True to their reputation, colic infants were the least consolable [1–5, 8, 9, 18] at baseline and the IISMO group were the easiest to console. This observation may have clinical plausibility in that IISMO infants become comfortable with help achieving their posture of comfort. Colic infants do not respond to postural change. After chiropractic care the colic group became more consolable than the IISMO group. To reach this level, the colic group reported the highest average improvement score in consolability.

Both the IISMO and colic groups reported the highest average level of overall improvement compared to the IFCIDS category. It is interesting to note that in those infants considered to have a preponderance of musculoskeletal problems (IISMO and Colic). [8, 10, 7, 18–23] that improvement during chiropractic treatment was most marked. Such an association was not found in the IFCIDS group and it is possible that manual therapy may not be the treatment of choice for this group of crying infants, although further investigation is needed to corroborate this idea.

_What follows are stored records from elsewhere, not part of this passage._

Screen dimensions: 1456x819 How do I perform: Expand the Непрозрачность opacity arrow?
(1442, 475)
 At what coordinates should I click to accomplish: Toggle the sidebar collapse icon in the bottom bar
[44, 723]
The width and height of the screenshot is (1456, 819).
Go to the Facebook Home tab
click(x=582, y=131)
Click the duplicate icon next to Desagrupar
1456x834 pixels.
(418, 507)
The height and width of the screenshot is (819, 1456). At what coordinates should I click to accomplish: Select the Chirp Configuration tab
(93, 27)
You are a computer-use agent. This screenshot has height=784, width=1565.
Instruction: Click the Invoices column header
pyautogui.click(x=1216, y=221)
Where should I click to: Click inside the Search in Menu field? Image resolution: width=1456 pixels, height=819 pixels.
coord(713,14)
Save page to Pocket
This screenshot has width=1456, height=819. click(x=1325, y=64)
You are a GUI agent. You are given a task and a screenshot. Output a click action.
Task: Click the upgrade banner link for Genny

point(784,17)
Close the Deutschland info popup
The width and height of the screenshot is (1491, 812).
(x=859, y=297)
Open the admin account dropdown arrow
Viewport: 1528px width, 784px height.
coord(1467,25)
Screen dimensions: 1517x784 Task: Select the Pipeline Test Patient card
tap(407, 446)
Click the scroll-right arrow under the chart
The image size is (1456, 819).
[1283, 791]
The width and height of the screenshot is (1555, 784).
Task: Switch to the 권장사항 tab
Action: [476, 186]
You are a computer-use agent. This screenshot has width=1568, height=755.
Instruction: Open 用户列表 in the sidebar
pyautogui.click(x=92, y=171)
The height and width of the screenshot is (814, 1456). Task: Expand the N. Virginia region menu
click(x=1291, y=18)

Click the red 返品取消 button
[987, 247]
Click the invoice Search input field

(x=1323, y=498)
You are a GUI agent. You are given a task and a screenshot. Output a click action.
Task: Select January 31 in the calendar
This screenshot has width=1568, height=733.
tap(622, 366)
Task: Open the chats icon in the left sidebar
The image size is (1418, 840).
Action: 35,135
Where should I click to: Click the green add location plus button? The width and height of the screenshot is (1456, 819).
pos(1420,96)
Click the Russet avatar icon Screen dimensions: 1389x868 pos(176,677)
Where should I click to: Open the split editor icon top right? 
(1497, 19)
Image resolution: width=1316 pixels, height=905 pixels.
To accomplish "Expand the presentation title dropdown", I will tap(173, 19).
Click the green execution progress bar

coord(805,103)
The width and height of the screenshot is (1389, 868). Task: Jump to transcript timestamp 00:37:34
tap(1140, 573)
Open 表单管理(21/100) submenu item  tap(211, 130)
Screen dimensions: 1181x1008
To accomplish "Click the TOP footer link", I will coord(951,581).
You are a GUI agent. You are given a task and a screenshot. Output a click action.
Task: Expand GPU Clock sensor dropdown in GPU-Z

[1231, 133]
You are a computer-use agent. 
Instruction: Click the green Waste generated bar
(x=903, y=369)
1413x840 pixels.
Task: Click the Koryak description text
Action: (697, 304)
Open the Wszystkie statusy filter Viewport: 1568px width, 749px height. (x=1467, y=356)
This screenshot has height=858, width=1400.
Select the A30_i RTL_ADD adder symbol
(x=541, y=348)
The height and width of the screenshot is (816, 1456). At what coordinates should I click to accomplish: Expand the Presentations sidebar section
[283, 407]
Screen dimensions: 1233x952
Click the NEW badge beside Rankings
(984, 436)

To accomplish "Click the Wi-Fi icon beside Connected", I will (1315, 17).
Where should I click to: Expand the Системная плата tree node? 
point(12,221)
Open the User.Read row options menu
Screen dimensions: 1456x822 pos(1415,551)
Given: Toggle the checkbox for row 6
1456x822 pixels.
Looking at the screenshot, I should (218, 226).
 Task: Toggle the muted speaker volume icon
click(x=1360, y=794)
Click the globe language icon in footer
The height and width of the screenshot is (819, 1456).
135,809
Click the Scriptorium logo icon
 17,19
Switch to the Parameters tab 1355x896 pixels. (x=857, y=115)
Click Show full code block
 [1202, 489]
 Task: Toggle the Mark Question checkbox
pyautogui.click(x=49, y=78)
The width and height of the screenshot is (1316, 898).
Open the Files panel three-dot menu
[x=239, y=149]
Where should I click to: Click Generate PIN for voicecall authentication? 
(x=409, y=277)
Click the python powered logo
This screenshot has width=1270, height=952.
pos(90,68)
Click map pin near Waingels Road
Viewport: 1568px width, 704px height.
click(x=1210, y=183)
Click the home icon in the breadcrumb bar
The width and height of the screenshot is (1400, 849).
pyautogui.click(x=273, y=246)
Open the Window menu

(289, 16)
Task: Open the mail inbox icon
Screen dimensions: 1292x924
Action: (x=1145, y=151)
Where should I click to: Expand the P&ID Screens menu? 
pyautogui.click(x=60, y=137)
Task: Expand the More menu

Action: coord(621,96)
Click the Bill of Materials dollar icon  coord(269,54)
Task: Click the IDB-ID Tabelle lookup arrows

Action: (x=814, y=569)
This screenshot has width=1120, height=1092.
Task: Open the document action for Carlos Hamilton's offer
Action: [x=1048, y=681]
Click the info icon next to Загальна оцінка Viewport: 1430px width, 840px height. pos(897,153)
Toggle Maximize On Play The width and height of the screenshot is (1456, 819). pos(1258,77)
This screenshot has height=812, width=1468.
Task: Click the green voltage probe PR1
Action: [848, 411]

Clear limitations exist in this study. First, the prospective cohort design precludes any association of changes seen with treatment as all the effects observed may be a consequence of effect upon the mothers reporting rather than direct effects on the baby, natural history or age, although the treatment times of 2–3 weeks was generally shorter than the accepted natural history of the disorder (12–24 weeks). [1–6, 15, 30] However, parent reporting of cry-fuss problems are clinically relevant and have been used in other studies in the literature. [30, 31] Second, it should also be noted that this study was subject to sampling bias as it was limited to one teaching clinic, the patient population of which may be different from that of a small field practice or to other larger geographical areas.

In summary, the main aim of the study was to document any differences between clinically defined categories of crying infants. Although categorisation was achieved without prior strong evidential support, considerable observational data suggest that there may be real differences between types of crying babies, particularly three groups described herein, IISMO and IFCIDS. Further studies should be carried out to ascertain the veracity of these observations but at the very least, in this study, a priori categorisation of crying infants was associated with significant differences in measured outcomes.

In conclusion, the excessively crying infant may not be a homogenous group and it is possible that the categorization used here may capture relevant characteristics that serve to differentiate meaningful subgroups. It remains a possibility that treatment outcome can be improved by clinically dividing patients into appropriate subgroups prior to manual therapy.


We wish to acknowledge Sean Phelps who worked tirelessly to collate this data.


There was no funding. All patient data were treated with total confidentiality. The statistician was blinded to the group and treatment. The study was approved by our ethics committee.